ATHENS — The new brick building on Oglethorpe Avenue that houses Rutland Academy may have been finished in 2008, but its true beginnings stretch back 40 years to a woman who wanted to help children with special needs.

Mary Margaret Wood, founder of the school, wanted to provide students who had behavioral and emotional problems with a place for learning that housed both teachers and professionals who could help them with their needs. Forty years later, Wood stood before a crowd of about 150 people Sunday to help dedicate Rutland’s new facility, which serves Barrow, Jackson, Jefferson and 10 other school districts in Northeast Georgia that make up the Northeast Georgia Regional Educational Service Agency.

"Imagine for a moment the unimaginable. There was no help for children struggling with behavioral problems," she said about Georgia before Rutland was founded. "This all started to change when we got two classrooms to work in."

The two-classroom operation became eight classrooms when the Georgia General Assembly, the Office of the Governor and other governmental agencies donated funds for its expansion. From there, Rutland’s small staff moved to the Howell Cobb House, then to a facility on Minor Street in 1980.

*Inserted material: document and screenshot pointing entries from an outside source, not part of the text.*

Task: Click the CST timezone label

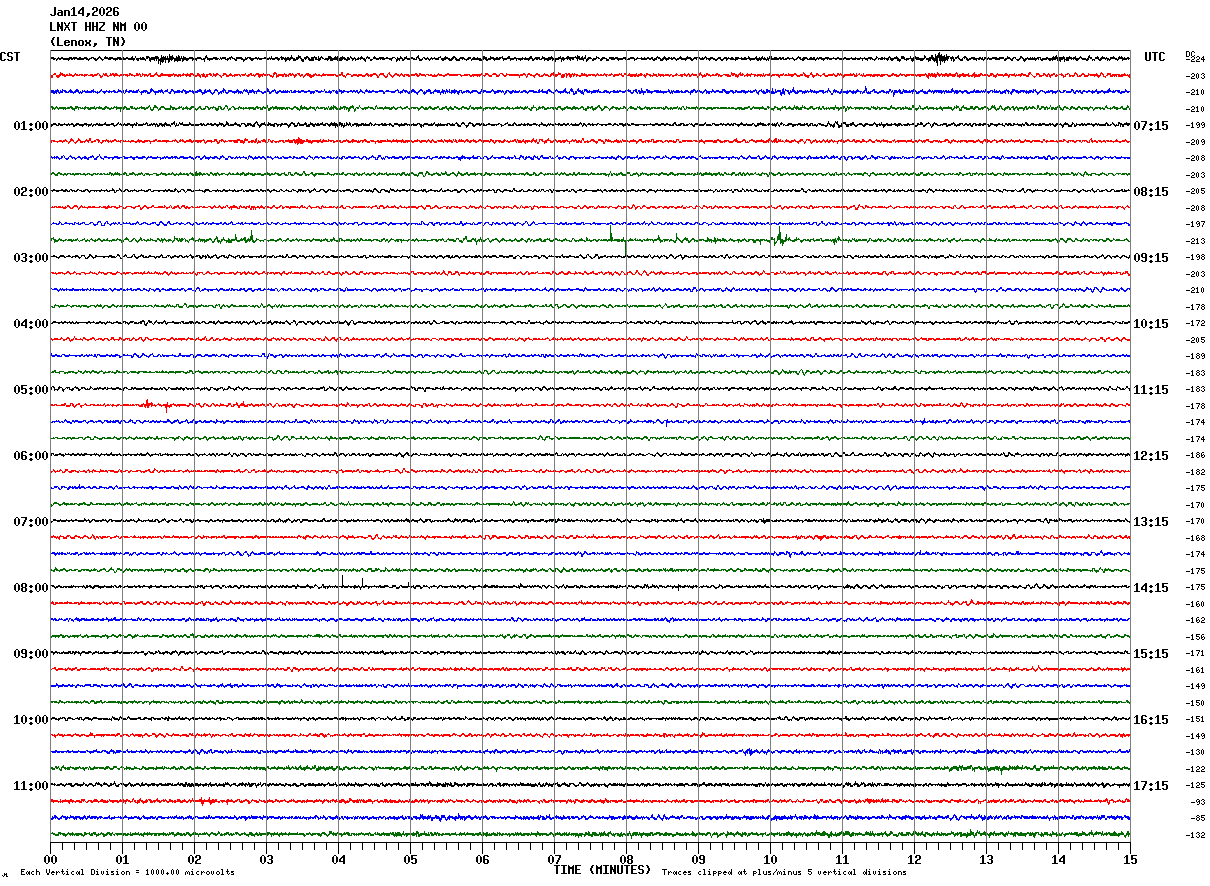Action: 10,57
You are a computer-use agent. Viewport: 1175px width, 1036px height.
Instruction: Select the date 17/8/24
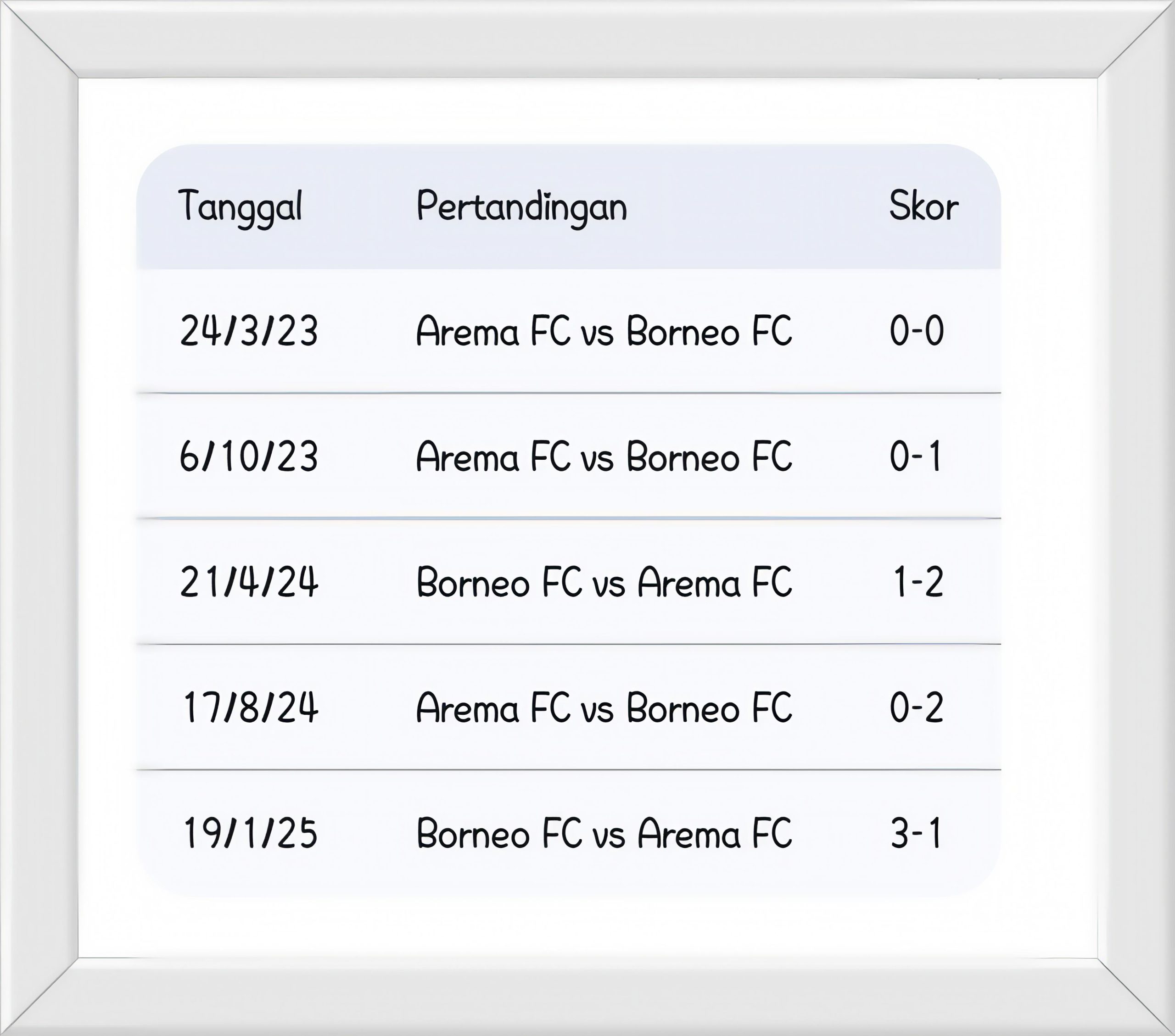pyautogui.click(x=250, y=708)
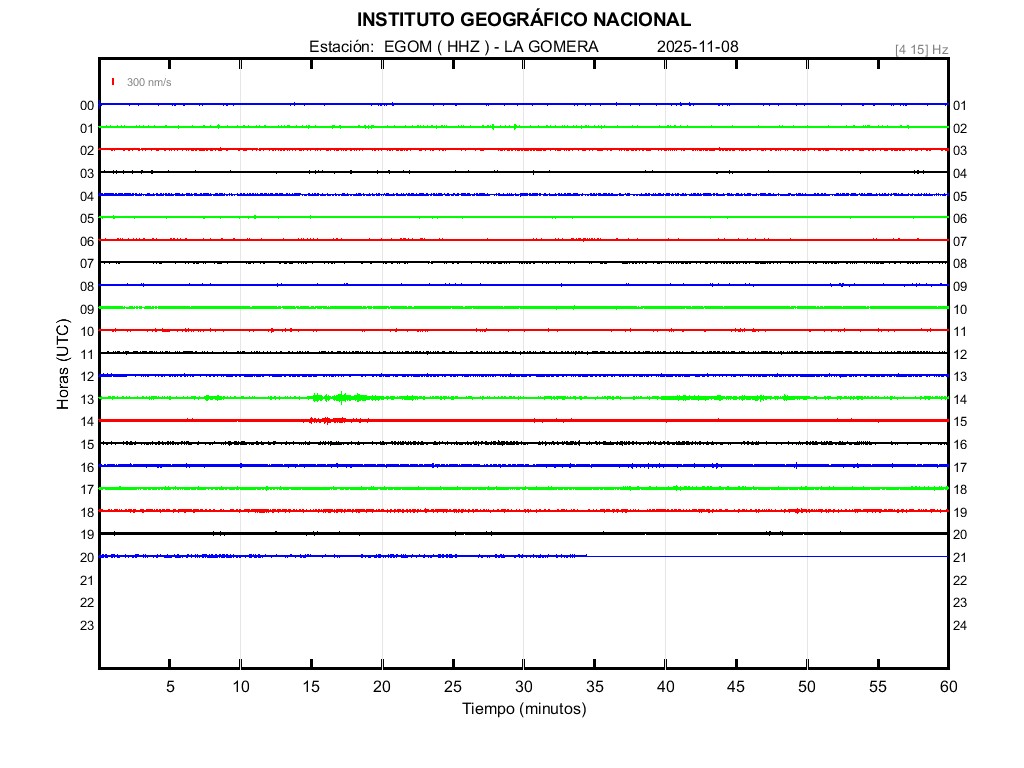
Task: Click the '00' hour label on the left
Action: (x=87, y=105)
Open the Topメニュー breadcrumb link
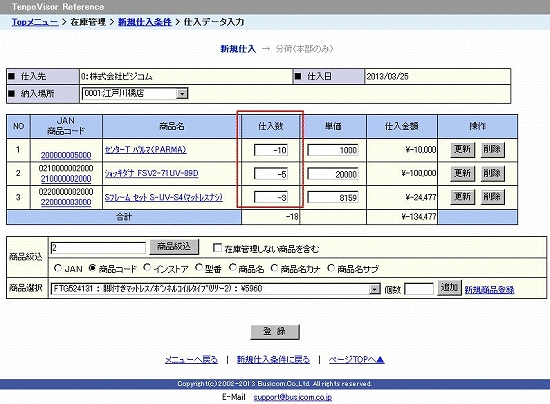 pyautogui.click(x=35, y=22)
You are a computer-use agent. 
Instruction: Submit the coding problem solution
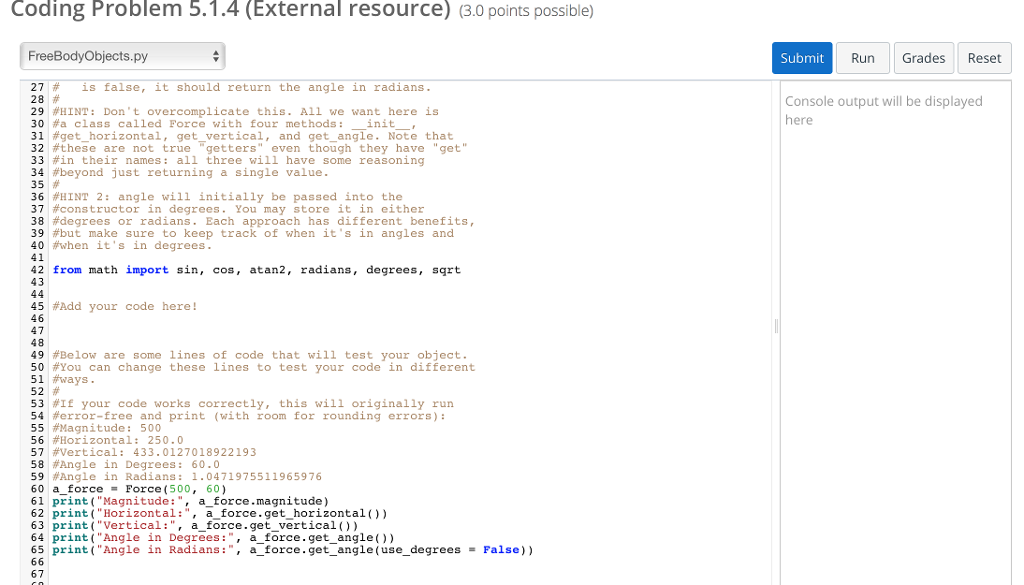tap(801, 58)
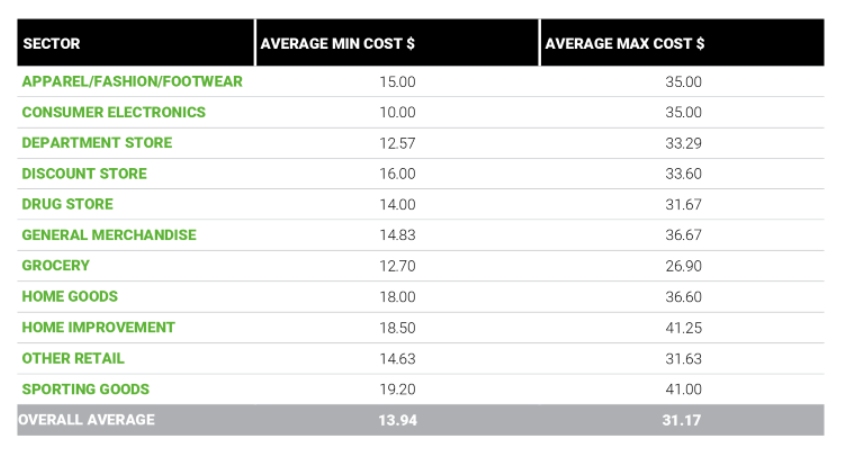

"After 25 years, we are here with 30 classrooms," Wood said to loud applause from the audience. "Think about that. Isn’t that incredible?"

The facility is well overdue, as Jackson County Superintendent Shannon Adams and Rutland co-director Rebecca Edenfield attested.

"It’s a 100 percent improvement," Adams said. "They have all the best technology in the classrooms, all the things you would expect in a new facility. The kids have deserved it for many, many years."

Collaborative efforts paid off

The new building is a direct result of the collaboration in funding and planning of the 13 school systems: Barrow, Clarke, Commerce city, Elbert, Greene,
Jackson, Jefferson city, Madison, Morgan, Oconee, Oglethorpe, Social Circle and Walton.

"It’s rare to see the kind of collaboration we saw with these 13 school districts and RESA," said Stan DeJarnett, chairman of the district’s board of control and Morgan County Schools superintendent. "We gave you the power to act and these are the results."

In order to adequately serve and support the member districts, Rutland officials worked with the school districts to fund and construct the new facility. The teachers and other faculty moved into the building over the winter holidays and classes began on Jan. 8.